Codifichiamo la doppia revisione: io faccio un lavoro e lui revisiona, lui fa un lavoro io revisiono, non esce niente da qui senza l’approvazione di tutti e due.
Nella promozione “io” diventa “noi”, rifacciamo le foto di brand con le ragazze di Infraordinario Studio perché io ho i capelli cortissimi e ora siamo in due, un passaggio importante, anzi due. In queste foto rido di continuo e William si sente stranamente a suo agio a farsi fotografare. Litighiamo, festeggiamo, ci stanchiamo, ci appoggiamo.
Le tue scelte raccontano chi sei e chi vuoi diventare
Ho smesso di lavorare la sera, il sabato e la domenica.
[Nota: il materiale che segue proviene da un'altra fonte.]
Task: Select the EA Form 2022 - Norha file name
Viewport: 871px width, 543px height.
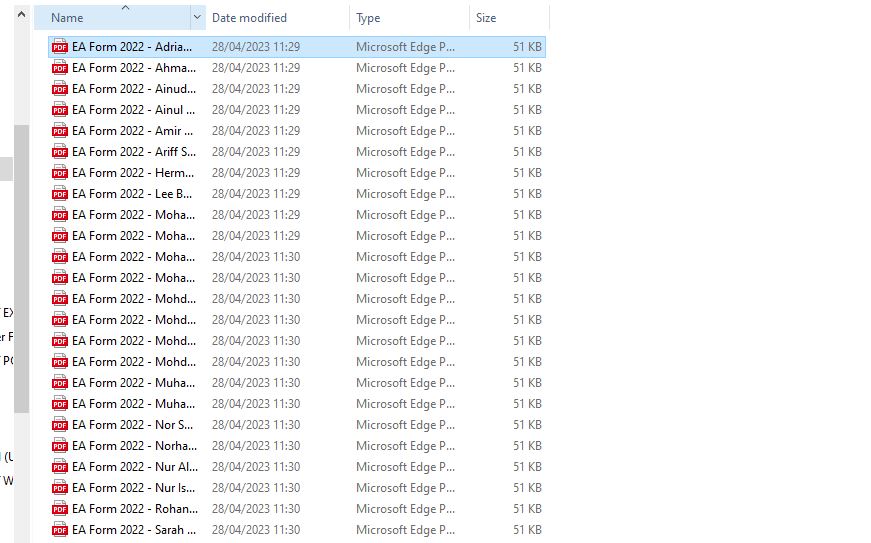Action: 134,446
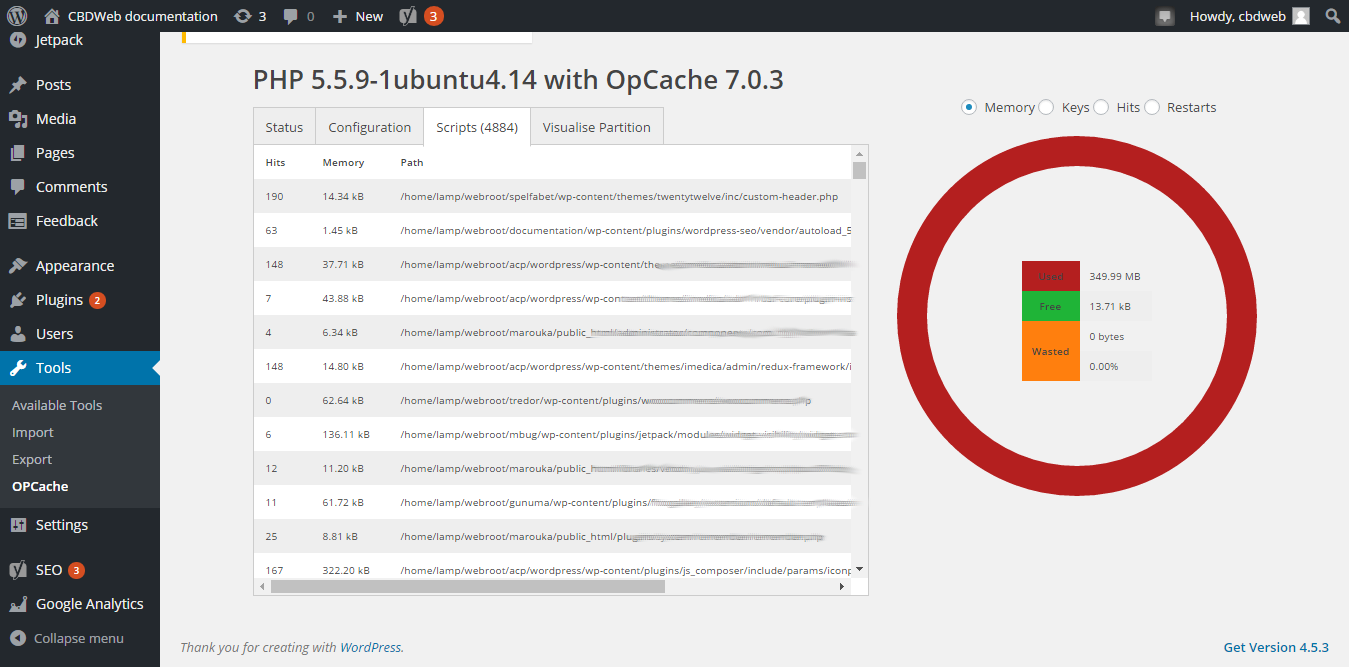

Ho smesso di leggere i blog di tutti e ne ho selezionati una decina che leggo senza affanno. Ho coordinato i visual su Facebook e sugli altri canali non perché non mi annoio più ma perché quello che ho scelto mi rispecchia. Quando voglio qualcosa di nuovo per un format grafico lo chiedo alla Chiara che mi ha fatto il logo. Investiamo in Facebook ADS per farci conoscere. Se salto una pubblicazione di un articolo del blog mi dispiace ma non vado in panico. La newsletter non è più l’avviso del post del blog ma una lettera al mese che spero sia di ispirazione ai miei lettori, ai nostri lettori. Selezioniamo i clienti con cui vogliamo davvero lavorare. Ci facciamo pagare in anticipo da persone che sono contente di pagarci perché sono contente di lavorare con noi. Continuo a lavorare ai naming e a fare i calendari editoriali solo su fogli di carta, registro in una cabina insonorizzata fatta a mano e a mia misura dal papà di William. Collaboriamo con una copy junior bravissima, Valentina e con Francesco, sound designer con i fiocchi. Dedichiamo un budget annuale alla formazione perché non ci sentiamo arrivati da nessuna parte ma vogliamo andare in molti posti.
Le scelte che fai sono la tua storia
La storia del tuo brand è tutto ciò con cui il cliente entra in contatto. Dai colori al logo, dal tono di voce a ciò che scegli di pubblicare sul blog o sui social, dai no che dici alle mail che mandi, da come rispondi al telefono ai tuoi prezzi.
La tua storia non è solo quello che dici o la tua pagina about, è anche quello che la gente sa, crede, dice di te basandosi sui segnali che il tuo brand invia.
È quello che speri che le persone possano cogliere un minuto prima di decidere di scriverti una mail.
La tua storia comunica il tuo valore e costruisce qualcosa che la gente desidera acquistare.
Perché ti ho raccontato questa storia?
Per farti sentire meno solo, per dirti che è illuminante quando scopri cosa sta guidando la tua storia e cosa aiuterà i tuoi clienti ad abbracciare il tuo brand.
Per dirti che le scelte sono spesso difficili ma ti definiscono, raccontano la tua storia con i fatti e ne vale la pena.